## WORK INSTRUCTION
Your answer must be the records, copied with no change.

## MATERIALS PROVIDED
────────────────
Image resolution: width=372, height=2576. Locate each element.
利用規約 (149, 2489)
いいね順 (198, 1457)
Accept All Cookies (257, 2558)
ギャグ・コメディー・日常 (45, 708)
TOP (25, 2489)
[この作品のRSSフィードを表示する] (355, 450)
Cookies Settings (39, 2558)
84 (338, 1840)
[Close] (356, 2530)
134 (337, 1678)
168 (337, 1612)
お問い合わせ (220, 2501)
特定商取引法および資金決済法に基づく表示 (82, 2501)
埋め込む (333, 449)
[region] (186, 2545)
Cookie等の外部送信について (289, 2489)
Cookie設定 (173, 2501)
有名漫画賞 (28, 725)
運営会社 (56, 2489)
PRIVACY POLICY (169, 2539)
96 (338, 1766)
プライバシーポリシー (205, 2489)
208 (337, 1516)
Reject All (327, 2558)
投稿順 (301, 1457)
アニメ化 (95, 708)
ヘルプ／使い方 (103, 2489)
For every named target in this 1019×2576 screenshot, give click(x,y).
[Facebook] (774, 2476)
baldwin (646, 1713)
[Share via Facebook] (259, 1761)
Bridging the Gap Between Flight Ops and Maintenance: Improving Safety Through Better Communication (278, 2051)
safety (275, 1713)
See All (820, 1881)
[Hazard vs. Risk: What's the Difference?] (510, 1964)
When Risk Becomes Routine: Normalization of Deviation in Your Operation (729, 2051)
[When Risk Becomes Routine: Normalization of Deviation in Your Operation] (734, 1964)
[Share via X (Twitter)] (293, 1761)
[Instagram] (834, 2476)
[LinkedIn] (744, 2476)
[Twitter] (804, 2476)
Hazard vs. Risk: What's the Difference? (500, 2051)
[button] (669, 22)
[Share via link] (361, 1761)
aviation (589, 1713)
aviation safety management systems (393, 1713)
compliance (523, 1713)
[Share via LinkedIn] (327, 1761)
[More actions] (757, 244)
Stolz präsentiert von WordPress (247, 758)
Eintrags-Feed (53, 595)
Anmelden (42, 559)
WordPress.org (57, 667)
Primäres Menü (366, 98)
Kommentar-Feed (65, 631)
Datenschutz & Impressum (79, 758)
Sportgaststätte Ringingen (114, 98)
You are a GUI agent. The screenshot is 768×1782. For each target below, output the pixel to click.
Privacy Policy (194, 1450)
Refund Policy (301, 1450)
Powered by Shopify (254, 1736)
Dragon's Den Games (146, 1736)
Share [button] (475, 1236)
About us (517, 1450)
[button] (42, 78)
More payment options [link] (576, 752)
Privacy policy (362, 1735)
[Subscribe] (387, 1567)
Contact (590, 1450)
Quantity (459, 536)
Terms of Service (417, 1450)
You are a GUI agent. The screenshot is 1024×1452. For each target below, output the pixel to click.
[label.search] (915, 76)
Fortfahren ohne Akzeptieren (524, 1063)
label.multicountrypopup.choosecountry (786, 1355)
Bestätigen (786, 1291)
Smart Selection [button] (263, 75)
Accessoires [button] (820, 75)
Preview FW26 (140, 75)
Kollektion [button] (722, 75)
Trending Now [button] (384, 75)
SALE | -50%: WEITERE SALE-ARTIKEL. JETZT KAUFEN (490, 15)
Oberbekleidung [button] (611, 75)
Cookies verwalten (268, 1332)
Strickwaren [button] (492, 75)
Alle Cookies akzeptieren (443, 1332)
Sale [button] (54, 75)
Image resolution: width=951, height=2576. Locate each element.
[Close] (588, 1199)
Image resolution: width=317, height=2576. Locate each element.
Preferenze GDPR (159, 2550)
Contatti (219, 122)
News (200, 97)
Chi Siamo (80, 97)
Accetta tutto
────────────────
## COMPLETED TASK
Image resolution: width=372, height=2576. Locate each element.
利用規約 (149, 2489)
いいね順 (198, 1457)
Accept All Cookies (257, 2558)
ギャグ・コメディー・日常 (45, 708)
TOP (25, 2489)
[この作品のRSSフィードを表示する] (355, 450)
Cookies Settings (39, 2558)
84 (338, 1840)
[Close] (356, 2530)
134 (337, 1678)
168 (337, 1612)
お問い合わせ (220, 2501)
特定商取引法および資金決済法に基づく表示 (82, 2501)
埋め込む (333, 449)
[region] (186, 2545)
Cookie等の外部送信について (289, 2489)
Cookie設定 (173, 2501)
有名漫画賞 (28, 725)
運営会社 (56, 2489)
PRIVACY POLICY (169, 2539)
96 (338, 1766)
プライバシーポリシー (205, 2489)
208 (337, 1516)
Reject All (327, 2558)
投稿順 (301, 1457)
アニメ化 (95, 708)
ヘルプ／使い方 (103, 2489)
For every named target in this 1019×2576 screenshot, give click(x,y).
[Facebook] (774, 2476)
baldwin (646, 1713)
[Share via Facebook] (259, 1761)
Bridging the Gap Between Flight Ops and Maintenance: Improving Safety Through Better Communication (278, 2051)
safety (275, 1713)
See All (820, 1881)
[Hazard vs. Risk: What's the Difference?] (510, 1964)
When Risk Becomes Routine: Normalization of Deviation in Your Operation (729, 2051)
[When Risk Becomes Routine: Normalization of Deviation in Your Operation] (734, 1964)
[Share via X (Twitter)] (293, 1761)
[Instagram] (834, 2476)
[LinkedIn] (744, 2476)
[Twitter] (804, 2476)
Hazard vs. Risk: What's the Difference? (500, 2051)
[button] (669, 22)
[Share via link] (361, 1761)
aviation (589, 1713)
aviation safety management systems (393, 1713)
compliance (523, 1713)
[Share via LinkedIn] (327, 1761)
[More actions] (757, 244)
Stolz präsentiert von WordPress (247, 758)
Eintrags-Feed (53, 595)
Anmelden (42, 559)
WordPress.org (57, 667)
Primäres Menü (366, 98)
Kommentar-Feed (65, 631)
Datenschutz & Impressum (79, 758)
Sportgaststätte Ringingen (114, 98)
You are a GUI agent. The screenshot is 768×1782. For each target below, output the pixel to click.
Privacy Policy (194, 1450)
Refund Policy (301, 1450)
Powered by Shopify (254, 1736)
Dragon's Den Games (146, 1736)
Share [button] (475, 1236)
About us (517, 1450)
[button] (42, 78)
More payment options [link] (576, 752)
Privacy policy (362, 1735)
[Subscribe] (387, 1567)
Contact (590, 1450)
Quantity (459, 536)
Terms of Service (417, 1450)
You are a GUI agent. The screenshot is 1024×1452. For each target below, output the pixel to click.
[label.search] (915, 76)
Fortfahren ohne Akzeptieren (524, 1063)
label.multicountrypopup.choosecountry (786, 1355)
Bestätigen (786, 1291)
Smart Selection [button] (263, 75)
Accessoires [button] (820, 75)
Preview FW26 (140, 75)
Kollektion [button] (722, 75)
Trending Now [button] (384, 75)
SALE | -50%: WEITERE SALE-ARTIKEL. JETZT KAUFEN (490, 15)
Oberbekleidung [button] (611, 75)
Cookies verwalten (268, 1332)
Strickwaren [button] (492, 75)
Alle Cookies akzeptieren (443, 1332)
Sale [button] (54, 75)
Image resolution: width=951, height=2576. Locate each element.
[Close] (588, 1199)
Image resolution: width=317, height=2576. Locate each element.
Preferenze GDPR (159, 2550)
Contatti (219, 122)
News (200, 97)
Chi Siamo (80, 97)
Accetta tutto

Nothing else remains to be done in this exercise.